Prompt
Report every line of the records below that includes the string "Active".

Data section
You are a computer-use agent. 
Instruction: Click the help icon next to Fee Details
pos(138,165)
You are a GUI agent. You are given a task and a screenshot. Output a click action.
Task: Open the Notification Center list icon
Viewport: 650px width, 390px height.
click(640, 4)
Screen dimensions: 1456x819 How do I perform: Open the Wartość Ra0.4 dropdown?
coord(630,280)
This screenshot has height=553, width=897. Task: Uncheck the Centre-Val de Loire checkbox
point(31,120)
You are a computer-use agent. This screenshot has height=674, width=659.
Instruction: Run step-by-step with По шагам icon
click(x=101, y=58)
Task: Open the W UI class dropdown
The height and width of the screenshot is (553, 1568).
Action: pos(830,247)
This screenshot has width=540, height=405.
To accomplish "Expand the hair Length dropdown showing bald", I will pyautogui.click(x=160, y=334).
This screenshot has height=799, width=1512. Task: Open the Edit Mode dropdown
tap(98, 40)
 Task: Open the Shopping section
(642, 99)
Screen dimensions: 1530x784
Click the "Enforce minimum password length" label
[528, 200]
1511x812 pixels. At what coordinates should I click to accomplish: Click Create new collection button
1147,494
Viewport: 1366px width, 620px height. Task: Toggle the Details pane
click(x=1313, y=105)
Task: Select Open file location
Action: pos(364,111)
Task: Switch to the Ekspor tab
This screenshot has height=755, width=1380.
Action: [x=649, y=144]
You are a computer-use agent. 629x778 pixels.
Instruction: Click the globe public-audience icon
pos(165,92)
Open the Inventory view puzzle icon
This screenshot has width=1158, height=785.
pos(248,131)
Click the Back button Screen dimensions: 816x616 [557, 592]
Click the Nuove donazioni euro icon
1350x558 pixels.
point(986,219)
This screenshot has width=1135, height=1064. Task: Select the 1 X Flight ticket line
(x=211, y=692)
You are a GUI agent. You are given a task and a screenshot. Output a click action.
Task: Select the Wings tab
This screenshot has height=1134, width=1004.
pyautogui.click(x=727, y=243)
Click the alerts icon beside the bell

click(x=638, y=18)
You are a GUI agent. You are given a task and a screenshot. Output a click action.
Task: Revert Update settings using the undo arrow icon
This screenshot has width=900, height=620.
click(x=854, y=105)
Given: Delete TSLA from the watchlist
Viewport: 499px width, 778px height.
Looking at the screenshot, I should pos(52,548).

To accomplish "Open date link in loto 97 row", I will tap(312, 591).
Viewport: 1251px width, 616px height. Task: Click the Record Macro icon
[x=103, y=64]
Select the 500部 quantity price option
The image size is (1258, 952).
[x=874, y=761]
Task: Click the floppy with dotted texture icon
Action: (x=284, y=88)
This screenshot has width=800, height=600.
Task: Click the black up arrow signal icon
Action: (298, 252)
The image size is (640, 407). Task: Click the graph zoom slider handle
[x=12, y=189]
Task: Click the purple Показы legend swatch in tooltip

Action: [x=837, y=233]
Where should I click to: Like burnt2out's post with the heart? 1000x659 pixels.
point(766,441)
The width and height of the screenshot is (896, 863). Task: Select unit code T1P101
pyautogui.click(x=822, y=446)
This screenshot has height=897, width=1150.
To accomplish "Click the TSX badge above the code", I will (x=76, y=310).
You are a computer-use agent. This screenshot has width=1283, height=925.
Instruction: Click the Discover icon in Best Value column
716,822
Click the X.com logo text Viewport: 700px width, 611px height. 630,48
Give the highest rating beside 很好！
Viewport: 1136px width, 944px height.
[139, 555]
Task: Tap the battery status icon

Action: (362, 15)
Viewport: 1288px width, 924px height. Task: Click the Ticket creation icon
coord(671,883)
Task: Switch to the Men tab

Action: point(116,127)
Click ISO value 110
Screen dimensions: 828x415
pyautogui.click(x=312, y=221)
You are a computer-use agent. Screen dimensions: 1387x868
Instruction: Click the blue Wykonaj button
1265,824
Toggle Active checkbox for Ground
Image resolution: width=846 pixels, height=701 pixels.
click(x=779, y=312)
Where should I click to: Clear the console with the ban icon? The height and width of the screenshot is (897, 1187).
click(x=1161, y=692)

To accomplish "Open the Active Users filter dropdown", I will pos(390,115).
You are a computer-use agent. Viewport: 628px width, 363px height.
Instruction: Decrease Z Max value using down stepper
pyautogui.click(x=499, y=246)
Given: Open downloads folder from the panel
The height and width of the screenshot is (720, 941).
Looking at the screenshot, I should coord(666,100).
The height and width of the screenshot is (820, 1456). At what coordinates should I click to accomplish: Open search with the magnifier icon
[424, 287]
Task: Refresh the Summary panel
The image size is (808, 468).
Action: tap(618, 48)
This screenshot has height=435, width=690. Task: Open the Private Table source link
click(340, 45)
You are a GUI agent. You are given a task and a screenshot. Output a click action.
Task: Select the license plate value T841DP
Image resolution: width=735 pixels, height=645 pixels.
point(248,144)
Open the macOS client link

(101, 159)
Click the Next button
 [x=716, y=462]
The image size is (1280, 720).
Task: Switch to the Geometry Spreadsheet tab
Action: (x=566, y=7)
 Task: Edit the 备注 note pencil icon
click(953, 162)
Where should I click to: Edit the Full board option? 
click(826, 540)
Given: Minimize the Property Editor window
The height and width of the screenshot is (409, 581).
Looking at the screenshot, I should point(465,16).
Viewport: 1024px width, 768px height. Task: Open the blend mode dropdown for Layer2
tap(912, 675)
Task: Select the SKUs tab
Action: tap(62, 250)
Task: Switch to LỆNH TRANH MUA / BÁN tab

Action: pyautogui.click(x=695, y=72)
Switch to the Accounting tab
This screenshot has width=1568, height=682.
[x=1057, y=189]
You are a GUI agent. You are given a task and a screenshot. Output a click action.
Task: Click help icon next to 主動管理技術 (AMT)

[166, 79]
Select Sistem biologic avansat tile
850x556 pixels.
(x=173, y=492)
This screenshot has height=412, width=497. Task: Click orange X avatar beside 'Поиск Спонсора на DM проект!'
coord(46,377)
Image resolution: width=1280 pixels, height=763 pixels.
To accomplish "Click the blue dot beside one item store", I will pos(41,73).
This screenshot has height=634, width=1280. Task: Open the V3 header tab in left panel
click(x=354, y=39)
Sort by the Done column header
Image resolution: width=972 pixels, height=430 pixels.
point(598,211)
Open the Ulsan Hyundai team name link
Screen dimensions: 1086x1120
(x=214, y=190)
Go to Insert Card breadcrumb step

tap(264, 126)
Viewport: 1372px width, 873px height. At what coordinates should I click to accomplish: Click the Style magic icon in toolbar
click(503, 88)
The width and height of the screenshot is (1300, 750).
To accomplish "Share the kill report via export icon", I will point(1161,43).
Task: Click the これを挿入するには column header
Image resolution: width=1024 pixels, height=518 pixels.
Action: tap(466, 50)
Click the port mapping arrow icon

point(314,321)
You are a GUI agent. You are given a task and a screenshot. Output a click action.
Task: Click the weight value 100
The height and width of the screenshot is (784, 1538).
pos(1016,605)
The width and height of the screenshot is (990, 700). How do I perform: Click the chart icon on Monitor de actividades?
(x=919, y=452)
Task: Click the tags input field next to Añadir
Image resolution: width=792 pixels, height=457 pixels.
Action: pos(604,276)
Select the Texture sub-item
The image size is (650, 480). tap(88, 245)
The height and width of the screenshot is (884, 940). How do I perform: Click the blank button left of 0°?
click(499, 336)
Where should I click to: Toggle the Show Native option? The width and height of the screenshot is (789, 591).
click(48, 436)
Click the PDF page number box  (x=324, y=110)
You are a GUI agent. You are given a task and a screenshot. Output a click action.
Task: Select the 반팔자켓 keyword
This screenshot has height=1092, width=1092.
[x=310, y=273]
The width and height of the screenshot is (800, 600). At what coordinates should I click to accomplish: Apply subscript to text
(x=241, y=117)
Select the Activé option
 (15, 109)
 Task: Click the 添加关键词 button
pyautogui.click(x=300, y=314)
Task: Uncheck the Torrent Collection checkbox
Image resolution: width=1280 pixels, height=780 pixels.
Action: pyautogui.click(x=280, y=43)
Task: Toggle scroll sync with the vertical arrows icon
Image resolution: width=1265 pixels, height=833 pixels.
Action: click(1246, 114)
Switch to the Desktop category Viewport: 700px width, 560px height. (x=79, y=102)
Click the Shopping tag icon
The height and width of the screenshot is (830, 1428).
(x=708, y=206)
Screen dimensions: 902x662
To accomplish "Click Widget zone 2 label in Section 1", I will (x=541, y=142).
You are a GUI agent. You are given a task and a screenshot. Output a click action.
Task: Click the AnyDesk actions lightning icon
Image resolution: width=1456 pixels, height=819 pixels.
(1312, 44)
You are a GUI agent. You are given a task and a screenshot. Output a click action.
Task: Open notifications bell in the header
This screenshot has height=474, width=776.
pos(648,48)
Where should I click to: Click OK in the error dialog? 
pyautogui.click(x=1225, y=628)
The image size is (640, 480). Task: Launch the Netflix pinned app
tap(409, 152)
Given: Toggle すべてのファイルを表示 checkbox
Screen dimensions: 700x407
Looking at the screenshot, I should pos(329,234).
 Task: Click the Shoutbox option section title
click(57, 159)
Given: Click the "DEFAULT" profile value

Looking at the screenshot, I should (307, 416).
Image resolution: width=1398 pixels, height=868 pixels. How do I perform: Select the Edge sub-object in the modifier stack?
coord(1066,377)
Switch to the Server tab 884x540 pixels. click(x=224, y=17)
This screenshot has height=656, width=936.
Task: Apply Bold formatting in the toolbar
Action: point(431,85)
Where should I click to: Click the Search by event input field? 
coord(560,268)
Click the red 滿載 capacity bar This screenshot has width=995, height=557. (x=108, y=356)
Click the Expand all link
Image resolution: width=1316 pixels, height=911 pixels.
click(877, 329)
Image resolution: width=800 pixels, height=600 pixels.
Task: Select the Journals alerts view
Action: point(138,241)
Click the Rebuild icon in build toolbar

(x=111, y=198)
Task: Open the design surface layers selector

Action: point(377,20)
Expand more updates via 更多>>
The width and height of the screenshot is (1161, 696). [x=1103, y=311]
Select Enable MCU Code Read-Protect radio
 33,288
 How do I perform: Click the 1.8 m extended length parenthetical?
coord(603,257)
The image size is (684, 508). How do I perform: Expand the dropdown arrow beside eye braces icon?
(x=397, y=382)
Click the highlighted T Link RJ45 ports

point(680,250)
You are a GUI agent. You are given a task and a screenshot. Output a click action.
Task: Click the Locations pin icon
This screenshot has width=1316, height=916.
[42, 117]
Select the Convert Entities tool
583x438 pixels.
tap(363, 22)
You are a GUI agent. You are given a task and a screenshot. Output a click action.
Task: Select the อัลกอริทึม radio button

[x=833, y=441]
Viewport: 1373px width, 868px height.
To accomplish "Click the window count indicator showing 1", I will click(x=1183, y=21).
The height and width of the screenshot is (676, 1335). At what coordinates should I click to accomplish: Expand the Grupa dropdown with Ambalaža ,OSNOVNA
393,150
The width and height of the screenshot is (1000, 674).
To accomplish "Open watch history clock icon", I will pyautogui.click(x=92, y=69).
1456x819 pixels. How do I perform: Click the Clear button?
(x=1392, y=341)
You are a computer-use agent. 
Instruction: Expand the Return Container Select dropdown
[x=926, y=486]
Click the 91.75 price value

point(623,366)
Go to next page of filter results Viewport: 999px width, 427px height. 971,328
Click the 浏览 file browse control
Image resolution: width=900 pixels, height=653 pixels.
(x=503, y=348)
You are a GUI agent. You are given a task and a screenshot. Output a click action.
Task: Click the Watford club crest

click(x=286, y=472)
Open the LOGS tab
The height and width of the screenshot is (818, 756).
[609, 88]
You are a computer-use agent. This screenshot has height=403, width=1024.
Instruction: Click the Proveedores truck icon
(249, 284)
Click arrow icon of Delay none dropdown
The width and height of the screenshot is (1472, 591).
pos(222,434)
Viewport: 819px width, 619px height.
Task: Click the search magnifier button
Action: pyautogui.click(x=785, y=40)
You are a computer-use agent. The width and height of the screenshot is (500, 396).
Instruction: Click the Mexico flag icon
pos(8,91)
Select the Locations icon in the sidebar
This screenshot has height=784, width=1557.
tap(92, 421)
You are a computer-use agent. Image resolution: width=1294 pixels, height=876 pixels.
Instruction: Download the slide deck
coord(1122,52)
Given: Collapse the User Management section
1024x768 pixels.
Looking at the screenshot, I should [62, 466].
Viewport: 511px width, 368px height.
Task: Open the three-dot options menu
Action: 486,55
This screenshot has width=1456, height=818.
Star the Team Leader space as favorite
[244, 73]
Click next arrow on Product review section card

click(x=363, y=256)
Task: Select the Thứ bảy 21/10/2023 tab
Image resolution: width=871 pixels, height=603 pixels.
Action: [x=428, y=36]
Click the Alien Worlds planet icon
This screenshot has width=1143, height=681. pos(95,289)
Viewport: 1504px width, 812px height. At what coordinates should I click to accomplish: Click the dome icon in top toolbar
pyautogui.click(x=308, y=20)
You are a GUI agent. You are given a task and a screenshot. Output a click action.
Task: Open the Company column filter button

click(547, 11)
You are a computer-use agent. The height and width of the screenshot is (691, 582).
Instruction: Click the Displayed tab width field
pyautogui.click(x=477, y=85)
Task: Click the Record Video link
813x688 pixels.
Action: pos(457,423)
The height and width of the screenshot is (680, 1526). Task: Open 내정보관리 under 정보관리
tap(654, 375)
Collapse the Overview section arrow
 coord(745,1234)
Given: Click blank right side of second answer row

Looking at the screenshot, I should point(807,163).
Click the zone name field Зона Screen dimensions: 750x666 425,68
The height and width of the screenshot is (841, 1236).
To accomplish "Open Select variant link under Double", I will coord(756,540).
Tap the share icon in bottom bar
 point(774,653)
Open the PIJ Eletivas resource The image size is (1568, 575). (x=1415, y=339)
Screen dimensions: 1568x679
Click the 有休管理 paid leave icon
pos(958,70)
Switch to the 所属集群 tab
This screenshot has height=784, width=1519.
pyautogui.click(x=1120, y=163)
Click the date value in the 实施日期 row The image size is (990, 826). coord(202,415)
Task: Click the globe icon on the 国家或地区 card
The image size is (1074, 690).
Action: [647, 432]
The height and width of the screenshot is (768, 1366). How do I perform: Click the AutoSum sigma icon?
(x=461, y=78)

Task response
Toggle Active checkbox for Ground
To accomplish "Open the Active Users filter dropdown", I will pos(390,115).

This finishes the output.